# [Listing]
** start **

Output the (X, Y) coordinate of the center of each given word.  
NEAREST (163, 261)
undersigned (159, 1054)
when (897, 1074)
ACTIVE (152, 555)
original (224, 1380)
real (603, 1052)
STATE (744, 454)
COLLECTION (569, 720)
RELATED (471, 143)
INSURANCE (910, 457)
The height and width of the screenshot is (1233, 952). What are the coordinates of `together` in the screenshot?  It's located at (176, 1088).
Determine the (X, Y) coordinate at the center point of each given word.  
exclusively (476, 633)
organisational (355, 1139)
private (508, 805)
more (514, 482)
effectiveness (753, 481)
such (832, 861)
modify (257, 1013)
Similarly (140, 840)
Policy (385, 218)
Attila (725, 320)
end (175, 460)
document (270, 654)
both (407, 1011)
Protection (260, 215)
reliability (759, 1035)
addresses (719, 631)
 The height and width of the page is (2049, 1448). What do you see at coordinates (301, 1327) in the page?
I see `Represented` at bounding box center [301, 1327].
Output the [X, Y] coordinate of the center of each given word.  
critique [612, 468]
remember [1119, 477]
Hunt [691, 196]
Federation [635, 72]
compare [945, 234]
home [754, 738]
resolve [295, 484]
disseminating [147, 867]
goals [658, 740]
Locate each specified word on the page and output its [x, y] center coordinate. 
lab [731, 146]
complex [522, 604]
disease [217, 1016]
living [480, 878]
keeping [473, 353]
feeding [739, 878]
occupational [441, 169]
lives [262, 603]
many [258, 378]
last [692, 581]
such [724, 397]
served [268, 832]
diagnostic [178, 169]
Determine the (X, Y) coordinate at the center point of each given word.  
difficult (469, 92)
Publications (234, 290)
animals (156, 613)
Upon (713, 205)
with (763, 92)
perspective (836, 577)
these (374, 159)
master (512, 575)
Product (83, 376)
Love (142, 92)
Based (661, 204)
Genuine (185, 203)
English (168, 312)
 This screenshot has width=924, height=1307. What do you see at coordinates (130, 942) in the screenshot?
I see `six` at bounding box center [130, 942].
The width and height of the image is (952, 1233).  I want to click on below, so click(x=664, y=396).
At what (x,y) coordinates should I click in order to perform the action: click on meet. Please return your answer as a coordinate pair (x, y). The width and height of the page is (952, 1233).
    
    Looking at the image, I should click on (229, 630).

** end **

# [Aim]
Please collect every line of the items above that contains the word "each", treating uppercase and lowercase letters as different.

# [Answer to this task]
Output the (X, Y) coordinate of the center of each given word.  
Determine the (X, Y) coordinate at the center point of each given word.  
Output the [X, Y] coordinate of the center of each given word.  
Locate each specified word on the page and output its [x, y] center coordinate. 
Determine the (X, Y) coordinate at the center point of each given word.  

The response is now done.